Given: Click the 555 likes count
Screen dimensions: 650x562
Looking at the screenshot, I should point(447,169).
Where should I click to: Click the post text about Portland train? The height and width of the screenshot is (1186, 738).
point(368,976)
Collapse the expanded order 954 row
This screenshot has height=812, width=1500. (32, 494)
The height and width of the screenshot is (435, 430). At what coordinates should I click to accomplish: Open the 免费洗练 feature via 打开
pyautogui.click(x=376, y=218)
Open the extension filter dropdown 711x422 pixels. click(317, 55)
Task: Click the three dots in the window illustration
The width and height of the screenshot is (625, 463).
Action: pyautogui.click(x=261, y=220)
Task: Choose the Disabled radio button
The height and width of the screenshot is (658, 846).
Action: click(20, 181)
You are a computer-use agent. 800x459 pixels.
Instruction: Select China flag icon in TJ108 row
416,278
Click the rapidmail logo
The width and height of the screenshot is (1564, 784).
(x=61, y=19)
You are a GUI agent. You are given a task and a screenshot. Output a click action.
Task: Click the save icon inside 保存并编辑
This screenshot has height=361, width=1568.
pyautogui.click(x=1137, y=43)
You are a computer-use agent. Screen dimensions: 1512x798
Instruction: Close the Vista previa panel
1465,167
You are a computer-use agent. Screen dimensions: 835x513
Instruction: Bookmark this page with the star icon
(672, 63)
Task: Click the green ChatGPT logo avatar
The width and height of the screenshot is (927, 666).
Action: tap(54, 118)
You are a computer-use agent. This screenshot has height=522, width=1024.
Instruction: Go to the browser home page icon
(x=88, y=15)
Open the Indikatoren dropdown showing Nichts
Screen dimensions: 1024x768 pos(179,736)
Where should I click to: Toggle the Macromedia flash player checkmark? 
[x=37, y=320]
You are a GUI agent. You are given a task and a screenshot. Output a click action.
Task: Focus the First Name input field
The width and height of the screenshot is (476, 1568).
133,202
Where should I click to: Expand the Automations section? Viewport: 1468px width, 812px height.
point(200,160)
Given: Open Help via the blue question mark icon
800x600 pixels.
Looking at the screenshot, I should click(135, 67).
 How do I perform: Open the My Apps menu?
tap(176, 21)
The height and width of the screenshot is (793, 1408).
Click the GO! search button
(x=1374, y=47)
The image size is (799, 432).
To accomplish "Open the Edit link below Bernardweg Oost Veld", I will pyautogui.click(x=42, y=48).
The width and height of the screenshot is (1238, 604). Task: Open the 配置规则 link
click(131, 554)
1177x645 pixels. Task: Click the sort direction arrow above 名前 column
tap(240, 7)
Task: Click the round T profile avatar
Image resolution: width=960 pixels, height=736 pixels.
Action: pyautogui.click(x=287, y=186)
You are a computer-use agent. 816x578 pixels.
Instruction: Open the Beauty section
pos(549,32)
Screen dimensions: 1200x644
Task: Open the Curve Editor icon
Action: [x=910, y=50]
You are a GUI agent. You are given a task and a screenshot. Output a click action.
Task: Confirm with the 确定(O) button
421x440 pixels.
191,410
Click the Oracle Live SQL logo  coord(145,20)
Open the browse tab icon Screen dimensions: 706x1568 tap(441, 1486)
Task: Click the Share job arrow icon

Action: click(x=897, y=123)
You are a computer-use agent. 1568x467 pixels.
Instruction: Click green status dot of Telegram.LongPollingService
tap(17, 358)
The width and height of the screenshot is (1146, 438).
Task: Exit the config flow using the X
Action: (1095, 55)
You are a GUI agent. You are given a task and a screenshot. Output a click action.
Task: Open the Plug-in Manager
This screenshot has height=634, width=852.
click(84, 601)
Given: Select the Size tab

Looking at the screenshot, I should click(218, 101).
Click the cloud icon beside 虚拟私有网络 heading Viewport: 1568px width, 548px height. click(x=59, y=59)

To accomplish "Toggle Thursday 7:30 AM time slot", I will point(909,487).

• • • • •

Print each record word for word.

Given: Click the 555 likes count
Screen dimensions: 650x562
Looking at the screenshot, I should point(447,169).
Where should I click to: Click the post text about Portland train? The height and width of the screenshot is (1186, 738).
point(368,976)
Collapse the expanded order 954 row
This screenshot has height=812, width=1500. (32, 494)
The height and width of the screenshot is (435, 430). At what coordinates should I click to accomplish: Open the 免费洗练 feature via 打开
pyautogui.click(x=376, y=218)
Open the extension filter dropdown 711x422 pixels. click(317, 55)
Task: Click the three dots in the window illustration
The width and height of the screenshot is (625, 463).
Action: pyautogui.click(x=261, y=220)
Task: Choose the Disabled radio button
The height and width of the screenshot is (658, 846).
Action: click(20, 181)
You are a computer-use agent. 800x459 pixels.
Instruction: Select China flag icon in TJ108 row
416,278
Click the rapidmail logo
The width and height of the screenshot is (1564, 784).
(x=61, y=19)
You are a GUI agent. You are given a task and a screenshot. Output a click action.
Task: Click the save icon inside 保存并编辑
This screenshot has height=361, width=1568.
pyautogui.click(x=1137, y=43)
You are a computer-use agent. Screen dimensions: 1512x798
Instruction: Close the Vista previa panel
1465,167
You are a computer-use agent. Screen dimensions: 835x513
Instruction: Bookmark this page with the star icon
(672, 63)
Task: Click the green ChatGPT logo avatar
The width and height of the screenshot is (927, 666).
Action: tap(54, 118)
You are a computer-use agent. This screenshot has height=522, width=1024.
Instruction: Go to the browser home page icon
(x=88, y=15)
Open the Indikatoren dropdown showing Nichts
Screen dimensions: 1024x768 pos(179,736)
Where should I click to: Toggle the Macromedia flash player checkmark? 
[x=37, y=320]
You are a GUI agent. You are given a task and a screenshot. Output a click action.
Task: Focus the First Name input field
The width and height of the screenshot is (476, 1568).
133,202
Where should I click to: Expand the Automations section? Viewport: 1468px width, 812px height.
point(200,160)
Given: Open Help via the blue question mark icon
800x600 pixels.
Looking at the screenshot, I should click(135, 67).
 How do I perform: Open the My Apps menu?
tap(176, 21)
The height and width of the screenshot is (793, 1408).
Click the GO! search button
(x=1374, y=47)
The image size is (799, 432).
To accomplish "Open the Edit link below Bernardweg Oost Veld", I will pyautogui.click(x=42, y=48).
The width and height of the screenshot is (1238, 604). Task: Open the 配置规则 link
click(131, 554)
1177x645 pixels. Task: Click the sort direction arrow above 名前 column
tap(240, 7)
Task: Click the round T profile avatar
Image resolution: width=960 pixels, height=736 pixels.
Action: pyautogui.click(x=287, y=186)
You are a computer-use agent. 816x578 pixels.
Instruction: Open the Beauty section
pos(549,32)
Screen dimensions: 1200x644
Task: Open the Curve Editor icon
Action: [x=910, y=50]
You are a GUI agent. You are given a task and a screenshot. Output a click action.
Task: Confirm with the 确定(O) button
421x440 pixels.
191,410
Click the Oracle Live SQL logo  coord(145,20)
Open the browse tab icon Screen dimensions: 706x1568 tap(441, 1486)
Task: Click the Share job arrow icon

Action: click(x=897, y=123)
You are a computer-use agent. 1568x467 pixels.
Instruction: Click green status dot of Telegram.LongPollingService
tap(17, 358)
The width and height of the screenshot is (1146, 438).
Task: Exit the config flow using the X
Action: (1095, 55)
You are a GUI agent. You are given a task and a screenshot. Output a click action.
Task: Open the Plug-in Manager
This screenshot has height=634, width=852.
click(84, 601)
Given: Select the Size tab

Looking at the screenshot, I should click(218, 101).
Click the cloud icon beside 虚拟私有网络 heading Viewport: 1568px width, 548px height. click(x=59, y=59)

To accomplish "Toggle Thursday 7:30 AM time slot", I will point(909,487).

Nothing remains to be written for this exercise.